魔法遊戯 (Mahō Yūgi)
- Genre: Comedy, Magical girl
- Directed by: Hiroki Hayashi
- Written by: Hiroshi Ōnogi
- Music by: Seikou Nagaoka
- Studio: AIC
- Licensed by: NA: Sentai Filmworks;
- Released: 16 November 2001 – 3 May 2002
- Episodes: 24

Magical Play 3D
- Directed by: Hiroki Hayashi
- Written by: Hideyuki Kurata
- Music by: Seikou Nagaoka
- Studio: AIC
- Licensed by: NA: Sentai Filmworks;
- Released: 29 December 2001

= Magical Play =

Japanese ONA series

Magical Play (魔法遊戯 飛び出す!! ハナマル大冒険, Mahō Yūgi Tobidasu!! Hanamaru Daibōken) is a Japanese original net animation directed by Hiroki Hayashi featuring character designs by Kiyohiko Azuma. It was webcast from November 16, 2001 to May 3, 2002, totaling twenty-four episodes. The magical girl satire was later compiled into four half-hour episodes and released on four DVDs. A 3D OVA episode was released on December 29, 2001.

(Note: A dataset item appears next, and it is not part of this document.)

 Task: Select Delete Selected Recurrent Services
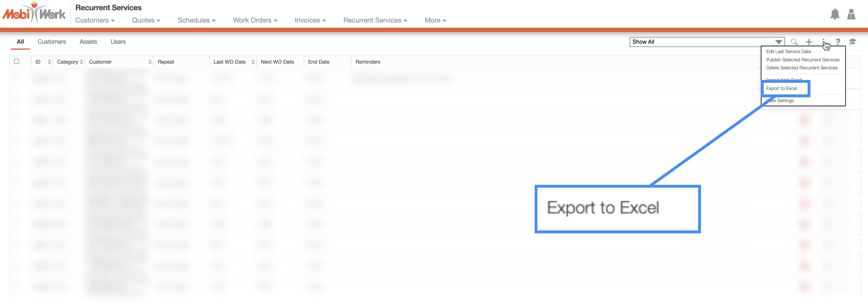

There are two manga adaptions of this series. One is drawn by Yoshitaka Yoshino and the other is by Yukimaru Katsura.

ADV Films announced the licensing of the show on April 7, 2003 and has released a two disc DVD complete set.

==Plot==
Padudu is a girl who travels to Sweetland from her own land, Sea Heaven. Once there, she competes with many others, in challenges ranging from simple contests to fights. These earn her Hanamaru, which are simple flower-shaped stamps. When enough are collected, the collector gets the right to become a magical girl on Earth.

==Story==
The story begins with Padudu, a girl from the aquatic land Sea Heaven, who has been traveling trying to collect Hanamaru. She accidentally interrupts a fight between Pipin and another combatant. Pipin defeats her opponent. As Pipin jumps up and down in celebration, Padudu suddenly falls on top of and incapacitates her. An elderly judge declares Padudu as the winner of the contest and awards Padudu with a Hanamaru. A frustrated Pipin accuses Padudu of stealing her Hanamaru and declares Padudu her lifelong rival. Although at first she seems to hate Padudu for 'stealing' her Hanamaru, over time, they develop a good relationship.

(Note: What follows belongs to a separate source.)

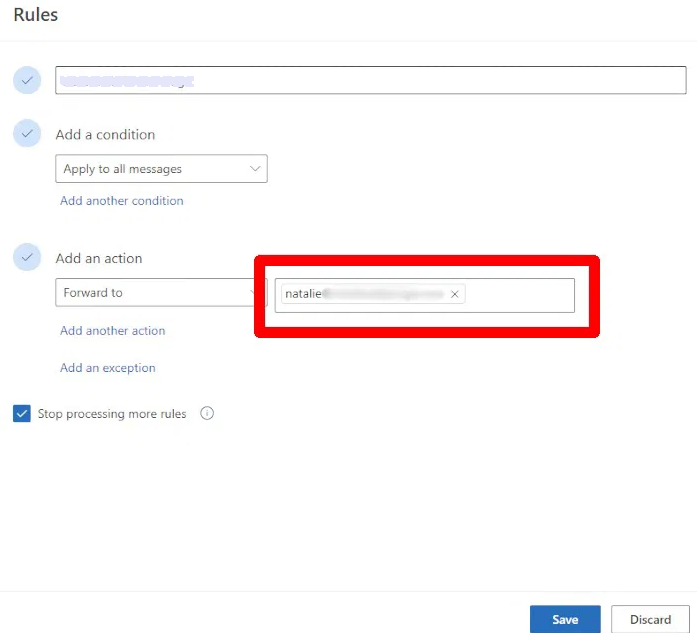Open the Apply to all messages dropdown
697x633 pixels.
click(161, 169)
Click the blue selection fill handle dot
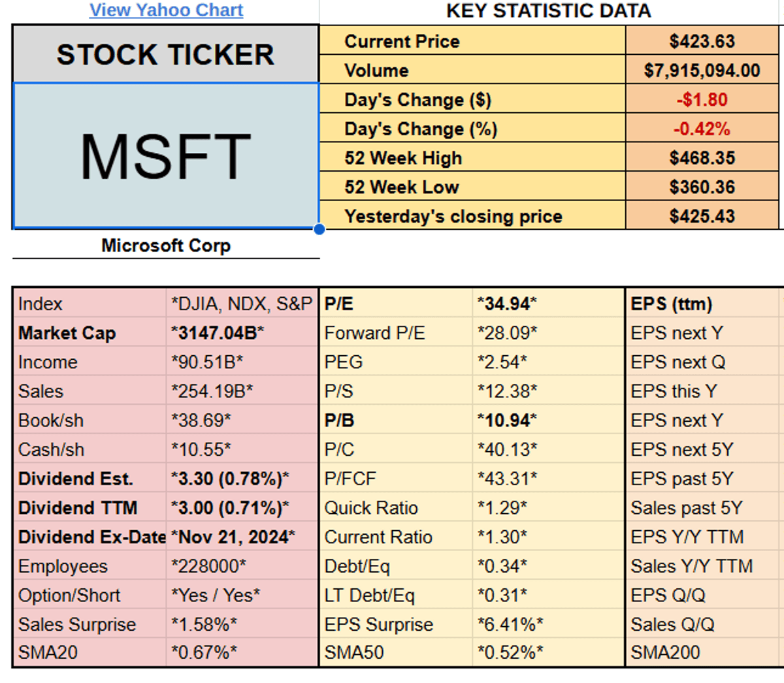Image resolution: width=784 pixels, height=683 pixels. point(319,229)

As Padudu and Pipin travel together, they meet an older girl, who is also trying to become a magical girl and has already collected many Hanamaru. Her name is MyuMyu, and she eventually joins the duo.

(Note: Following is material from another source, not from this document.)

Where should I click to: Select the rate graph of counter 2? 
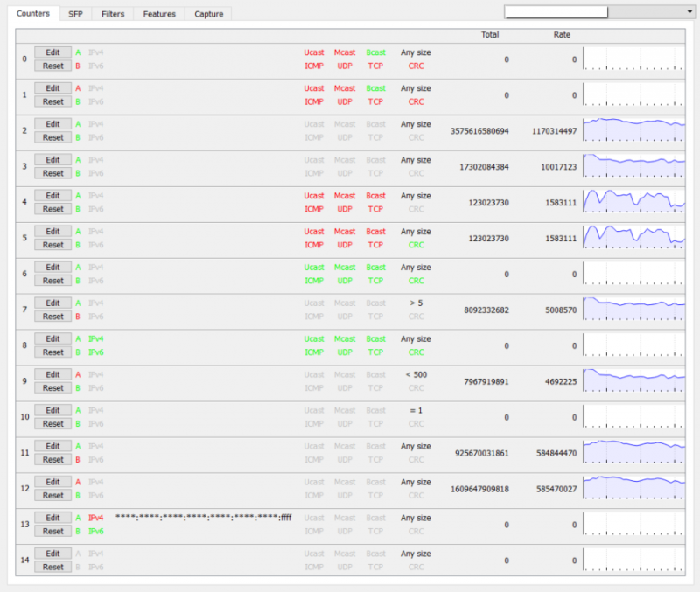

Every once in a while, they meet Nonononn, a criminal who is on the run, and it is revealed she is from Sea Heaven. They are usually intrigued by her presence, and Padudu wants to be friends with her. Unlike the others, she does not join the group and continues on her own. It's revealed she used to travel with Queen Purilun, and they both tried together to become magical girls but, at one point, they took separate paths. A running gag is that it is usually Nononnon's fault for getting Padudu arrested by Ketchup and Mustard.

===Magical Play 3D===
Magical Play 3D is an OVA that retells the Magical Play story. Magical Play 3D is noticeably more serious and violent than the original series. Padudu is captured and taken to jail by Ketchup and Mustard. Coincidentally, Nonononn is her cellmate. The keeper of the jail, Cofy, beckons them to fight her and her 'sister' panther, Panpan. Nononnon and Padudu end up killing Panpan, and Cofy is shot dead. Afterwards, Purilun is shown looking over her city.

==Major characters==

Padudu, Pipin and MyuMyu

- Padudu (パドドゥ, Padodu)

 Padudu is a 12-year-old girl from Sea Heaven who is slightly dimwitted. She is on a quest to become a magical girl on Earth. Her companion, Uokichi, is a fish she wears as a cloak and uses as a food supply.
- Pipin (ピピン)

 Pipin is Padudu's "lifelong rival". Pipin is an obsessive girl who is also trying to become Earth's next magical girl. She wears a bunny girl costume and her companion is a rabbit she wears as a backpack.
- MyuMyu (ミュミュ)

 MyuMyu is a manipulative girl who wants to use the status of magical girl as a stepping stone to becoming queen of Sweetland. She fools Padudu into believing she is sweet and innocent. Her companions are two flat cats — Lyka and Akyl — who she wears as a bathing suit.
- Nonononn (ノノノン, Nononon)

 Nonononn is Sweetland's most wanted criminal. She was betrayed by Queen Purilun while the two traveled together to become magical girls. Originally from Sea Heaven, her companion is a hammerhead shark who is rarely seen in the anime. She spent some time living in Japan with a middle-class family during the 1960s, yet only appears to be about ten or fifteen years older than she appeared then.
- Purilun (プリルン, Purirun)

 Queen Purilun is the Queen of Sweetland. Much like MyuMyu, she acts nice and caring in the public eye but behind the scenes, she is manipulative and cruel. Like Nonononn, she spent time living in Japan during the 1960s, but in her case with a rich family.
- Zucchini (ズッキーニ, Zukīni)

 Zucchini is Queen Purilun's lackey. He is sent to spy on and dispose of MyuMyu and Nonononn. However, whenever he tries anything, he is invariably foiled by MyuMyu's breasts and his own incompetence.
- Ketchup (ケチャップ, Kechappu) & Mustard (マスタード, Masutādo)
 Mustard is
 Ketchup is
 Ketchup and Mustard are part of the Dance Valley police station, Sweetland's police force. They spend most of their time chasing Nonononn and falsely arresting Padudu. Ketchup is one rank higher than Mustard.